Waymo, the driverless transportation arm of Google parent Alphabet, has launched a new AI research model for its self-driving operations.
In two press releases on his approach to AI and its new end-to-end multimodal model for autonomous driving, nicknamed EMMAWaymo shared details about its plans for the AI research model in the future. The company says it is still using the EMMA model in the research stage, rather than in operational vehicles, and that this approach is an alternative that closely resembles Tesla’s Fully Self-Driving (FSD) and other approaches. end-to-end model.
“EMMA is research that demonstrates the power and relevance of multimodal models for autonomous driving,” said Drago Anguelov, vice president and head of research at Waymo. “We are excited to continue exploring how multimodal methods and components can help create an even more generalizable and adaptable driving stack.” »
Waymo says the EMMA model uses real-world knowledge based on its Gemini language model, while the end-to-end approach should eventually enable autonomous vehicles to operate directly from data from sensors and driving scenarios in real time. The company also highlighted its use of extended language models (LLM) and vision language models (VLM), calling its architecture the Waymo Foundation model.
Hear company executives detail Waymo’s research and AI program below.
EMMA Research and Reviews
In the EMMA press release, Waymo outlines the following as key aspects of the research program:
- End-to-end learning: EMMA processes raw camera inputs and text data to generate various driving results, including planner trajectories, perception objects and road graph elements.
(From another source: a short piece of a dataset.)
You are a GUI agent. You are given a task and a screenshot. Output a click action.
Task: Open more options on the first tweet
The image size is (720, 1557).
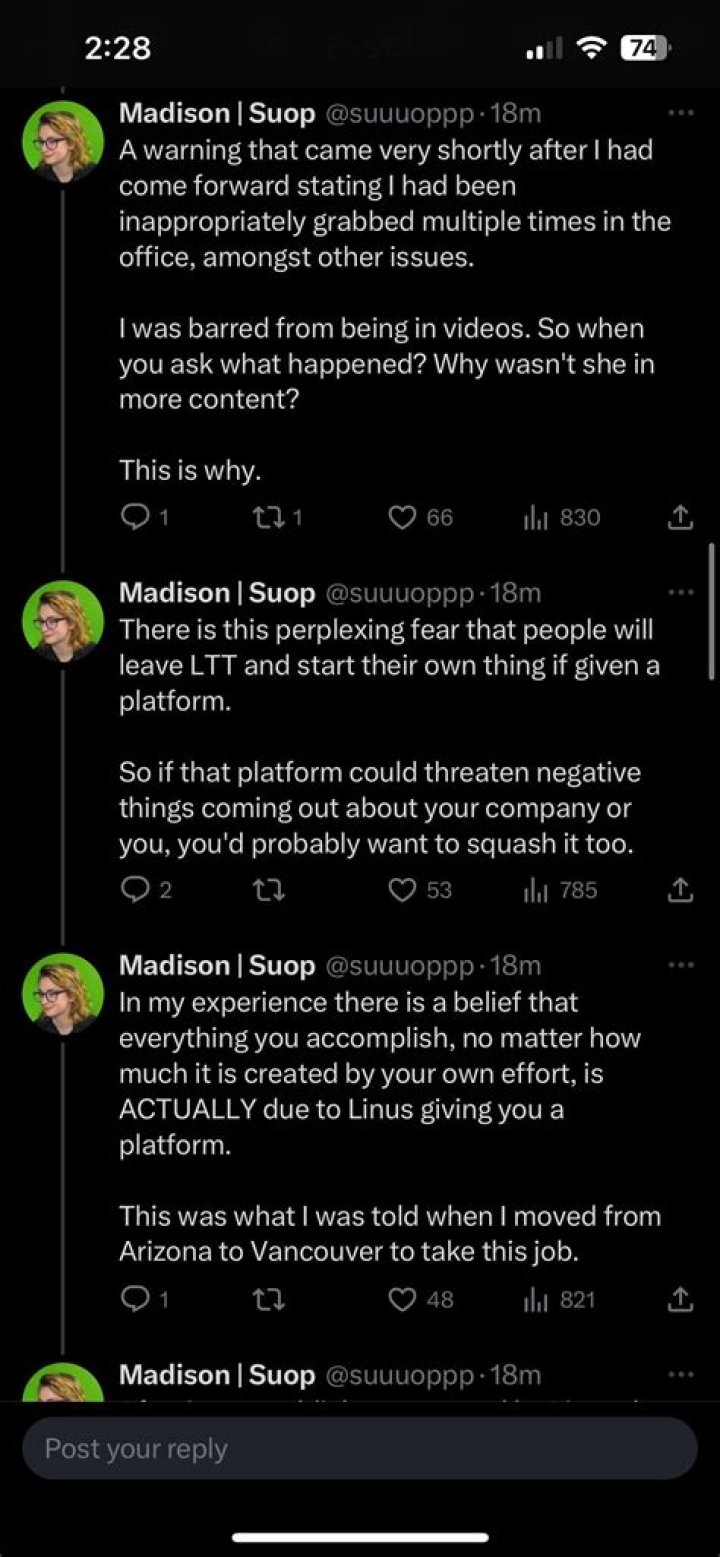coord(680,114)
- Unified linguistic space: EMMA maximizes Gemini’s knowledge of the world by representing non-sensor inputs and outputs as natural language text.
- Chain of thought reasoning: EMMA uses chain-of-thought reasoning to improve its decision-making process, improving end-to-end planning performance by 6.7% and providing interpretable justification for its motor decisions.
“The problem we’re trying to solve is how to create autonomous agents that navigate the real world,” says Srikanth Thirumalai, Waymo’s vice president of engineering. “This goes way beyond what many AI companies are trying to do.”
Still, some have questioned the large-scale end-to-end model, saying it might be too risky to use generative AI models without including meaningful safeguards.
“This is a movement around something that sounds impressive but is not a solution,” said Sterling Anderson, chief product officer of Aurora Innovation, in a statement to Automotive News.
Mobileye CTO Shai Shalev-Shwartz called end-to-end approaches a “huge risk,” especially when it comes to verifying the decision-making process for vehicles running on the model. It should also be noted that Waymo is currently only investigating this approach and has no current plans to make it commercially available.
The news comes later Waymo recently closed a $5.6 billion funding roundeffectively bringing the company valuation exceeds $45 billion. The company is also working on its next generation of autonomous vehicles based on the Hyundai Ioniq 5, built at a new factory in Georgia.